We've already been served a healthy dose of hype, but the new poster for "Cocaine Bear" has just dropped on Twitter, and it's promising a wild time. Perhaps the most self-explanatory titled movie since "Snakes On a Plane," the Elizabeth Banks-directed thriller will tell the story of a bear that goes on a rampage after ingesting a large supply of cocaine from a drug runner's crashed plane. The film will follow several people converging on a nearby town as they attempt to escape or subdue the coke-fueled ursine.
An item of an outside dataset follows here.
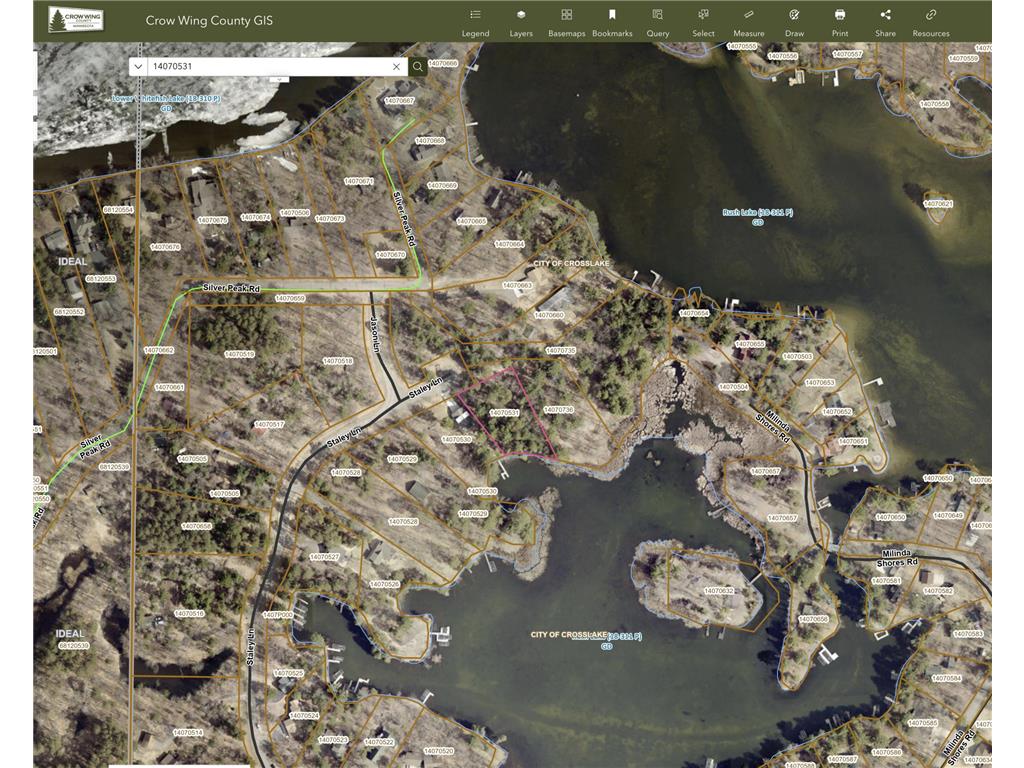Viewport: 1024px width, 768px height.
Task: Open the Legend panel
Action: click(x=475, y=22)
Featuring a cast that includes, among others, Keri Russell, Margo Martindale, Jesse Tyler Ferguson, and the late Ray Liotta in his final role, it is safe to say that this is a film that draws its buzz mainly from the sheer absurdity of the premise. That being said, the film is, as the poster says, based on true events. Truth, as we all know by now, is often stranger than fiction. Not to mention more terrifying. The idea of any animal as powerful as a bear ingesting a buttload of cocaine is truly the stuff of nightmares. But it did indeed take place. In fact, the original Cocaine Bear is still out there.

The real Cocaine Bear resides at the Fun Mall in Lexington, Kentucky

Luckily, though there is a real-life Cocaine Bear out in the world at large, it's not as terrifying as you would think. In fact, in some ways, it's actually pretty sad. According to the Louisville Courier-Journal, the real story is that in 1985, narcotics officer-turned-drug smuggler Andrew Thornton fell from his plane in the woods near Knoxville, Tennessee. Among the items in Thornton's possession was around 75 pounds of cocaine, some of which was ingested by a 175-pound black bear that just happened to be passing through.

The bear, sadly, died, as is apt to happen to any creature that manages to eat several pounds of cocaine. A medical examiner found that the poor thing had everything from cerebral hemorrhaging to heart failure to respiratory failure. After its cause of death was determined, the late bear's body was taxidermied and bounced around between various owners, including country legend Waylon Jennings.

Today, Cocaine Bear's home is among the oddities at the Kentucky Fun Mall in Lexington, where, according to owners, he attracts a large number of visitors and admirers. Granted, he hasn't been dangerous for a good long while, but his far more terrifying made-up counterpart will be hitting theaters in "Cocaine Bear" on February 24, 2023 (via Collider).